La piccola Laila, morta di freddo in Siria - Foto da Syrian network for human rights
È morta assiderata a un anno e mezzo tra le braccia del padre che cercava di portarla a piedi in ospedale da un campo profughi improvvisato, nel nord ovest della Siria, vicino al confine con la Turchia.
Iman Mahmoud Laila viveva con la famiglia in una tenda - racconta il Syrian Network for Human Rights - in un campo di accoglienza profughi vicino al villaggio di Màrata, nel governatorato di Aleppo. Con il freddo pungente di questi giorni, in un alloggio precario senza riscaldamento, si è ammalata e ha accusato problemi respiratori. Il padre ha deciso di andare a piedi all'ospedale Al-Shifa di Afrin, a un paio d'ore di cammino, dove però è arrivata senza vita all'alba del 13 febbraio. L'uomo ha avvolto sua figlia in una coperta e l'ha tenuta stretta nel vano tentativo di proteggerla dal congelamento. Secondo quanto affermato dai medici, la bambina è morta per il freddo. Iman e la sua famiglia erano sfollati dalla città di Hamouriya, nella Ghouta orientale, nel governatorato di Damasco.
La storia di Iman è anche quella di Abdelwahhab, un altro neonato morto assiderato nei giorni scorsi nella vicina regione di Idlib. E quella di altri 123 bambini siriani uccisi dai gelidi inverni nel corso degli ultimi otto anni di guerra, secondo quanto riferito dalla Rete siriana per i diritti umani.
La Siria ormai è una polveriera pronta a esplodere, con il nord in ebollizione. Una situazione che per Mosca sta diventando sempre più difficile da gestire e dove soprattutto a pagare le spese è la popolazione civile. Oggi a diventare incandescente è stata la zona di Aleppo. A distanza di poche ore è arrivata la notizia che a ovest della città 8 persone, fra cui donne e bambini, sono state uccise da raid aerei e colpi di artiglieria russi e siriani. All'orrore della guerra, si aggiunge l'inclemenza della natura, con la morte per assideramento della piccola Leila.
Nulla però che possa fermare il conflitto. L'Osservatorio nazionale per i diritti umani in Siria ha comunicato che un elicottero dell'esercito governativo siriano è stato abbattuto dalle forze della Mezzaluna. Appena tre giorni fa si era verificato un episodio analogo, che aveva irritato, e non poco, Mosca, tanto che il presidente russo, Vladimir Putin e l'omologo turco, Recep Tayyip Erdogan si erano sentiti telefonicamente. Secondo fonti sul terreno, le truppe di Assad ora sono avanzate in alcuni distretti a sud-est di Aleppo. Situazione poco tranquilla anche a Damasco, doce sempre ieri tre militari siriani e quattro pasdaran iraniani sono stati uccisi da un raid nei pressi dell'aeroporto.

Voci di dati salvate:
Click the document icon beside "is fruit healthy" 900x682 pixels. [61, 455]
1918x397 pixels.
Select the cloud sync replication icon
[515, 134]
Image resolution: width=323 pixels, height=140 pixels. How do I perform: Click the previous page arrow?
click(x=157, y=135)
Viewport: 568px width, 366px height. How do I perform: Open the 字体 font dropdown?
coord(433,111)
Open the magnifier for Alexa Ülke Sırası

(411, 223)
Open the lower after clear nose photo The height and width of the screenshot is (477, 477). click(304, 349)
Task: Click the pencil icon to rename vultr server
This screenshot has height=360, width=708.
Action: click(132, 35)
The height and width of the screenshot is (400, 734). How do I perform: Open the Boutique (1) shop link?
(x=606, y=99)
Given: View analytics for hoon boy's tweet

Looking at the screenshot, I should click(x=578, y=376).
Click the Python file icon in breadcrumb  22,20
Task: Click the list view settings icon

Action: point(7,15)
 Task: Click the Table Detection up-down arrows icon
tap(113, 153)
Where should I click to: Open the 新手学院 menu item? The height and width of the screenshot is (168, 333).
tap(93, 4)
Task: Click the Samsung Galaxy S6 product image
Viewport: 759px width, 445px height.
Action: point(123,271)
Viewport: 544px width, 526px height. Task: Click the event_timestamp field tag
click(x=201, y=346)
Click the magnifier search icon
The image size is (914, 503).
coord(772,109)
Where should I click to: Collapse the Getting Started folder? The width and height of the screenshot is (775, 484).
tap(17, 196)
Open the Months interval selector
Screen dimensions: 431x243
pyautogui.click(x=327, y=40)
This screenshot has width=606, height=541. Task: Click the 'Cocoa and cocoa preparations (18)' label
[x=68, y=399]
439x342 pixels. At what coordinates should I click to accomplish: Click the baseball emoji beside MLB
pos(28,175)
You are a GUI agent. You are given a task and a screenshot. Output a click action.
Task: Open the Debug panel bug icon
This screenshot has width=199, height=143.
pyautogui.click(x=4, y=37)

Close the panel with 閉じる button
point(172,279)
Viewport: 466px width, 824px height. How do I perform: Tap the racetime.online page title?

- **CONSEGNA**: Riscrivi la parte del brano sulla bambina morta di freddo in Siria compresa tra "Iman Mahmoud Laila" e "governatorato di Damasco.", inclusi, sostituendo "tenda" con "baracca".

- **SOLUZIONE SCRITTA**:
Iman Mahmoud Laila viveva con la famiglia in una baracca - racconta il Syrian Network for Human Rights - in un campo di accoglienza profughi vicino al villaggio di Màrata, nel governatorato di Aleppo. Con il freddo pungente di questi giorni, in un alloggio precario senza riscaldamento, si è ammalata e ha accusato problemi respiratori. Il padre ha deciso di andare a piedi all'ospedale Al-Shifa di Afrin, a un paio d'ore di cammino, dove però è arrivata senza vita all'alba del 13 febbraio. L'uomo ha avvolto sua figlia in una coperta e l'ha tenuta stretta nel vano tentativo di proteggerla dal congelamento. Secondo quanto affermato dai medici, la bambina è morta per il freddo. Iman e la sua famiglia erano sfollati dalla città di Hamouriya, nella Ghouta orientale, nel governatorato di Damasco.